** PAGE EXTRACT follows **
Cronkite on Famine, Pestilence and Death
By RON WERTHEIMER
NYTimes - April 14, 2003
T. S. Eliot had it backward. Forget the whimper, the world will end with a bang, and possibly soon. This kind of apocalyptic foreboding underlies "Avoiding Armageddon," a disturbing four-part, eight-hour documentary series running tonight through Thursday on PBS.
These programs are far richer in Armageddon than in avoiding, raising the specters of disease and destruction spread through the world by troubling terrorists. The segments are rich, too, in alarming (even agonizing) alliteration, with episode titles that include phrases like "Poisons and Plagues," "Nuclear Nightmares" and "Turning the Tide."
The concept of Armageddon comes from Revelation, and this revelation is intoned by Walter Cronkite, perfectly cast in the role of anguished patriarch. "Anybody, anyplace could become a victim," he warns.
This production, the initial effort of Ted Turner Documentaries, clearly was assembled with care and a noble sense of purpose. With the subtlety and grace of your garden-variety infomercial, it lays out its litany of insurmountable problems. But unlike the problems in infomercials, these do not have ready solutions. Keeping the world safe from armed zealots is more vexing than developing six-pack abs.
Thus these nightly editions create an almost unbearable tension that may send many viewers fleeing from their televisions in anxiety. (Each program is to end with a related panel discussion led by Frank Sesno, the veteran broadcast reporter now a professor; these segments were not provided for review.)
** End of PAGE EXTRACT **
** ENTRIES SUPPLIED follows **
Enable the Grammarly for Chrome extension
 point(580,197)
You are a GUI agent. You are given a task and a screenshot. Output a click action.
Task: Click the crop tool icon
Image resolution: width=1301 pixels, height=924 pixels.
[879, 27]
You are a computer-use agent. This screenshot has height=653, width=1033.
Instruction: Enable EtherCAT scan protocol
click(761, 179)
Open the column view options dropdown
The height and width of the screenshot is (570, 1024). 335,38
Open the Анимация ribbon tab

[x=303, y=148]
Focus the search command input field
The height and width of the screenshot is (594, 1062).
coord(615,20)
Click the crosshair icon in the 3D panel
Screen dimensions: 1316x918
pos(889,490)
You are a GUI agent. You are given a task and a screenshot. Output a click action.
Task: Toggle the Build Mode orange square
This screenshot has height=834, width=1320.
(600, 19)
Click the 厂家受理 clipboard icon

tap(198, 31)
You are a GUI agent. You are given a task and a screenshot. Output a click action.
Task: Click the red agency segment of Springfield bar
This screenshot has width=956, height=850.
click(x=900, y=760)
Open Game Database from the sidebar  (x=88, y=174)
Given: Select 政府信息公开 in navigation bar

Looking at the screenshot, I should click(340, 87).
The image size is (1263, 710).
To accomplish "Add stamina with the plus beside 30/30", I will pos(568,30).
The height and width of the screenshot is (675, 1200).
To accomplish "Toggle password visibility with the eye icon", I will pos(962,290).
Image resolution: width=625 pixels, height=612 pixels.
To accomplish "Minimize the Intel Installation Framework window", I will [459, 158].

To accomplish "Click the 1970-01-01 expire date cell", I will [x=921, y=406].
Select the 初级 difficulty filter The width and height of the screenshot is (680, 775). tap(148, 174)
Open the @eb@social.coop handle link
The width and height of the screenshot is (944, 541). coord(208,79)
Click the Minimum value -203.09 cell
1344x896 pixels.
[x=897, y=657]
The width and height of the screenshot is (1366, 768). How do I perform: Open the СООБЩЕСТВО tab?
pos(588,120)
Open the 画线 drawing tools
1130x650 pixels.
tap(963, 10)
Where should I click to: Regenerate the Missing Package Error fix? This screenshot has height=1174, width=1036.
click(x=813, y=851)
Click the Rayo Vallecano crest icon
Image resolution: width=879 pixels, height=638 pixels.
** End of ENTRIES SUPPLIED **
■ **DIRECTIONS FOR THIS TASK**
Pick up the review of the PBS series "Avoiding Armageddon" right after its last sentence and keep writing it.

■ **TASK RESPONSE**
Tonight's installment is about chemical and biological weapons, which have been part of the world's arsenal since the early 1900's. "Ethical considerations were not a factor," Mr. Cronkite says. The report includes horrifying details of Japan's germ warfare against the Chinese in the 1930's and 40's and Iraq's against the Iranians in the 80's. Graphic pictures of the dying and dead are included.
Recalling the Postal Service's anthrax episode from 2001, the program interviews one postal worker who contracted the disease. "I was so sick," he recalls, "that if the doctors told me that they had to cut off my left arm in order for me to breathe, I would've said yes."
Tomorrow night's focus is nuclear weapons, like the ones sitting in neglected storage in the former Soviet Union. Terrorists could steal some of those, or buy some from North Korea. Graham Allison, a Harvard professor, calls that country the world's most "promiscuous proliferator" (alliteration again), saying it "could become the nuclear Weapons `R' Us."
Mr. Cronkite reports that more than 130 civilian labs around the world have weapons-grade nuclear material. And if that doesn't scare you, he asks you to consider what would have happened if the World Trade Center had been attacked with a small nuclear bomb: "A bowling-ball-size lump of highly enriched uranium could produce a Hiroshima-size bomb."
Part 3, looking at the young people who are today's fledgling terrorists, and Part 4, about the prospects for turning the tide of AIDS and instability in much of the world, complete this dismal picture. "The long-term problems will last for generations," Mr. Cronkite says, "threatening global security." Forthright assessments from experts including Bill Clinton, Kofi Annan, George Tenet and Mikhail Gorbachev don't offer a great deal of hope.
"It's our future and our choice," Mr. Cronkite says at the outset. But there seems little that the average citizen can do. Unless you've been hiding under the blankets, you've had ample evidence lately of the world's cruelty. This well-intentioned series does little more than fan flames of fear.